* **Work instructions**
A. Reproduce the court opinion word for word, in full.
B. Rewrite the stretch of the records from the line containing "Click the CP消耗 column header" through the line containing "Image resolution: width=783" as a Markdown table with the columns Row and Line, numbering each row and omitting blank lines.

* **Document**
IN THE COURT OF CRIMINAL APPEALS OF TENNESSEE
AT NASHVILLE
Assigned on Briefs November 18, 2009
STATE OF TENNESSEE v. DENNIS R. SHAW
Direct Appeal from the Criminal Court for Putnam County
No. 07-0778 Leon Burns, Judge
No. M2009-00669-CCA-R3-CD - Filed December 28, 2010
Following a jury trial in Putnam County, Defendant, Dennis Russell Shaw, was convicted of
driving on a revoked license, second offense or subsequent offense, violation of the
registration law, and violation of the financial responsibility law. He has appealed only the
driving on revoked license conviction, arguing that his conviction was improperly enhanced
beyond a first offense. After reviewing the briefs of the parties and the record, we affirm.
Tenn. R. App. P. 3 Appeal as of Right; Judgment of the Criminal Court Affirmed
T HOMAS T. W OODALL, J., delivered the opinion of the Court, in which J ERRY L. S MITH and
C AMILLE R. M CM ULLEN, JJ., joined.
William A. Cameron, Cookeville, Tennessee, for the appellant, Dennis R. Shaw.

* **Dataset records**
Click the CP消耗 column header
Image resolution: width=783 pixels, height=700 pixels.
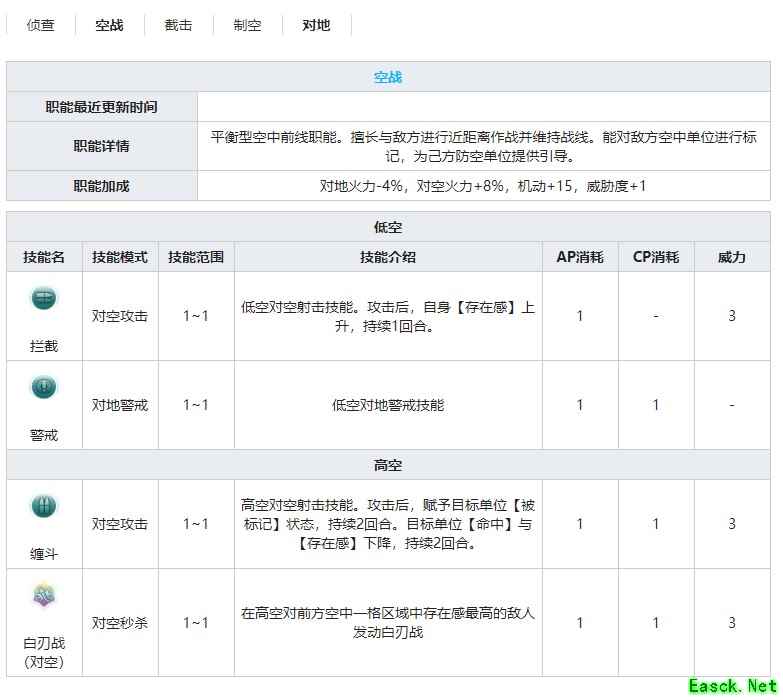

* * *

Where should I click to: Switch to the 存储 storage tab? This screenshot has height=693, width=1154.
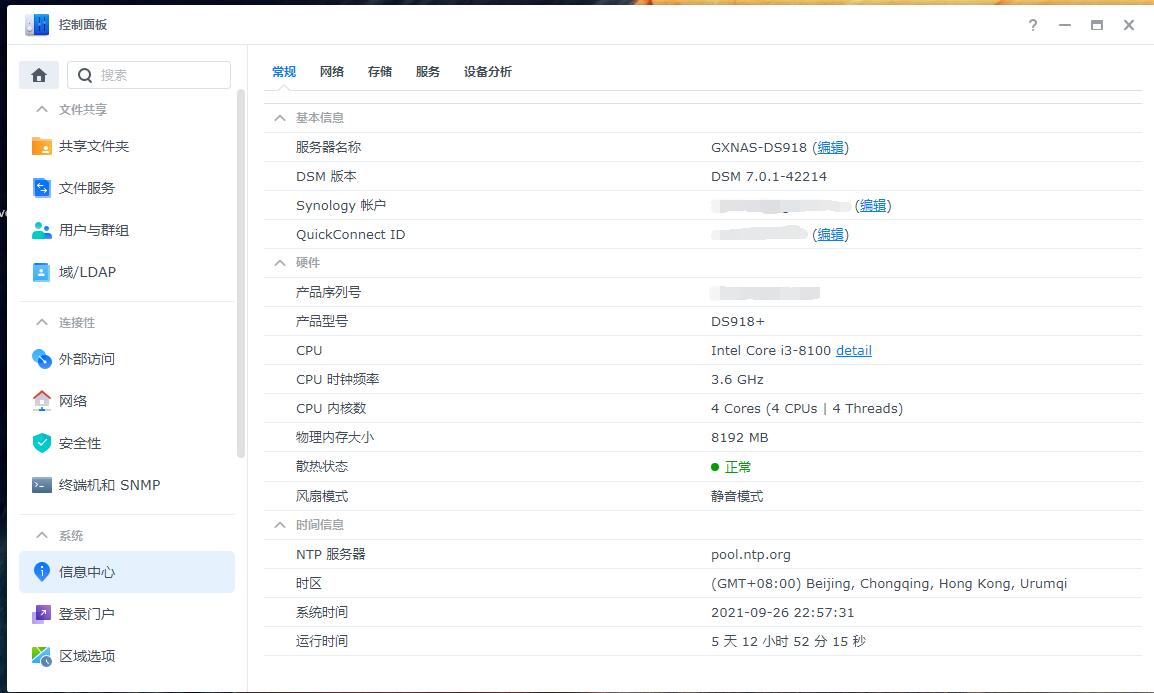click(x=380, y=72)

---

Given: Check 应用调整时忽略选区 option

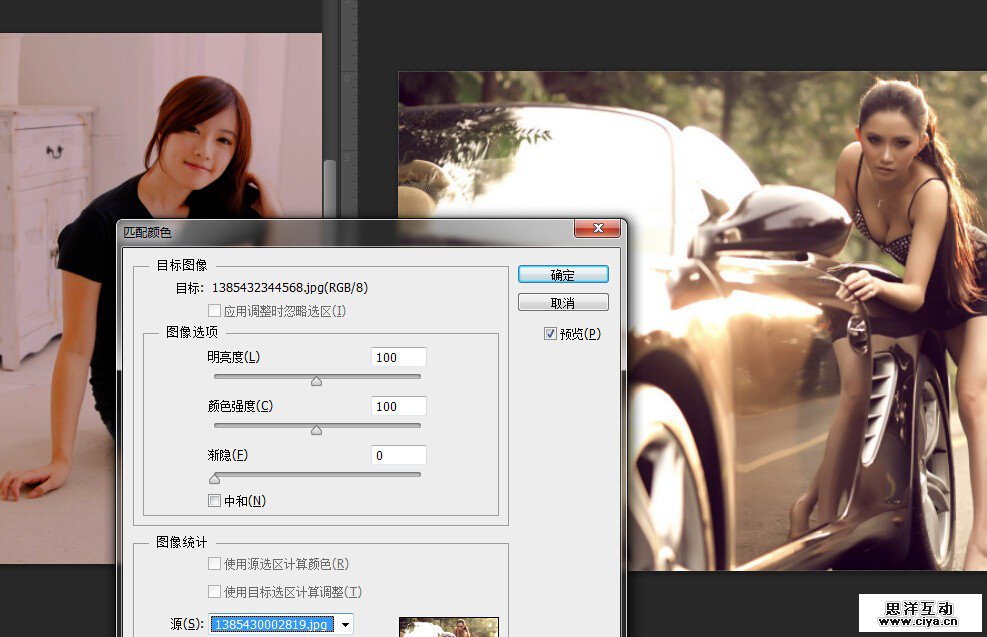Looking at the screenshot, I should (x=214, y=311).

* **Answer list**
A.
IN THE COURT OF CRIMINAL APPEALS OF TENNESSEE
AT NASHVILLE
Assigned on Briefs November 18, 2009
STATE OF TENNESSEE v. DENNIS R. SHAW
Direct Appeal from the Criminal Court for Putnam County
No. 07-0778 Leon Burns, Judge
No. M2009-00669-CCA-R3-CD - Filed December 28, 2010
Following a jury trial in Putnam County, Defendant, Dennis Russell Shaw, was convicted of
driving on a revoked license, second offense or subsequent offense, violation of the
registration law, and violation of the financial responsibility law. He has appealed only the
driving on revoked license conviction, arguing that his conviction was improperly enhanced
beyond a first offense. After reviewing the briefs of the parties and the record, we affirm.
Tenn. R. App. P. 3 Appeal as of Right; Judgment of the Criminal Court Affirmed
T HOMAS T. W OODALL, J., delivered the opinion of the Court, in which J ERRY L. S MITH and
C AMILLE R. M CM ULLEN, JJ., joined.
William A. Cameron, Cookeville, Tennessee, for the appellant, Dennis R. Shaw.

B.
| Row | Line |
|---|---|
| 1 | Click the CP消耗 column header |
| 2 | Image resolution: width=783 pixels, height=700 pixels. |